This is a key finding from a study we recently conducted as a follow-on to our 2008 Study of Consumer Payment Preferences. Sponsored by First Data and its STAR Network, MasterCard, Metavante, and PULSE, the 2008 Study of Consumer Payment Preferences is the fifth in a series of studies that have been conducted since 1999 that track consumer payment behaviors across the three primary payment venues: in stores, online, and bill paying. The Study shows the continuation of long-term changes we’ve seen take place in the payments landscape: the migration from paper to electronic payment methods; the rise of debit and online bill payment; consumers’ preference for PIN debit over signature — all trends that continue to be relevant and applicable in today’s environment.
But that research was conducted in June 2008. Before the financial markets collapsed. Before the bankruptcy of Lehman Brothers. Before the federal takeover of Fannie Mae and Freddie Mac. Before the AIG bailout. Before things got so bad that the government introduced a Troubled Asset Relief Program.
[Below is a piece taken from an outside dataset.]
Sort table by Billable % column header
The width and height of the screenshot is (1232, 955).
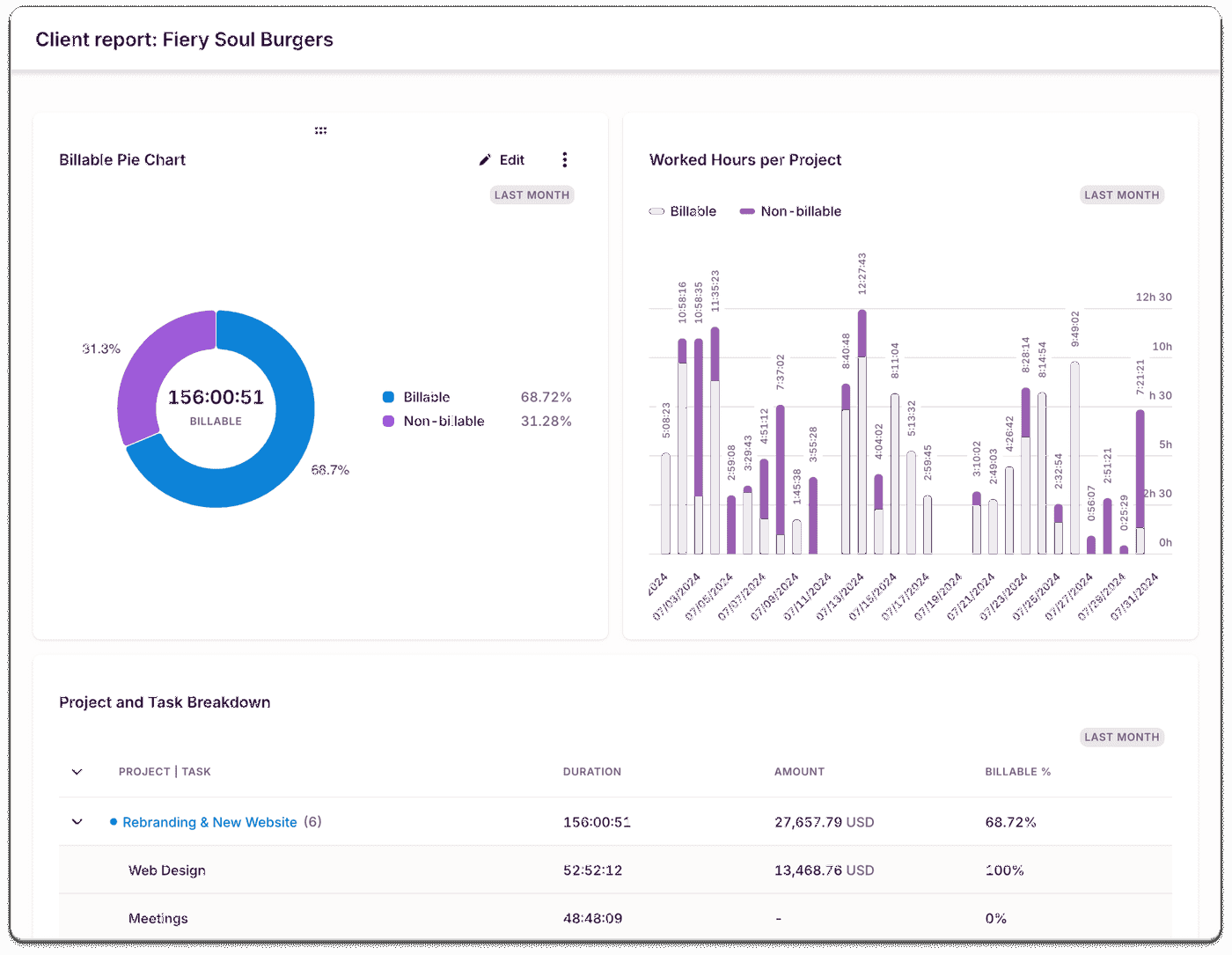[1017, 772]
Given the unprecedented events that took place in the latter half of 2008, we conducted a quick-turn “addendum” to the 2008 Study in an effort to gain some insight into the impact that the economic environment might be having on consumers’ payments behavior. In February of 2009 we surveyed a panel of 2,200 consumers to ask how their in-store spending behaviors had changed in the prior six months as a result of the economy and how it impacted their use of credit, debit, and prepaid cards, as well as cash and checks. It was designed to serve as a litmus test, if you will, to give us a directional indicator of how consumers’ wallets were responding to the downturn.
This article discusses the findings from this research as well as some of the short-term impacts associated with the changes in consumer spending. To view the full article, click here.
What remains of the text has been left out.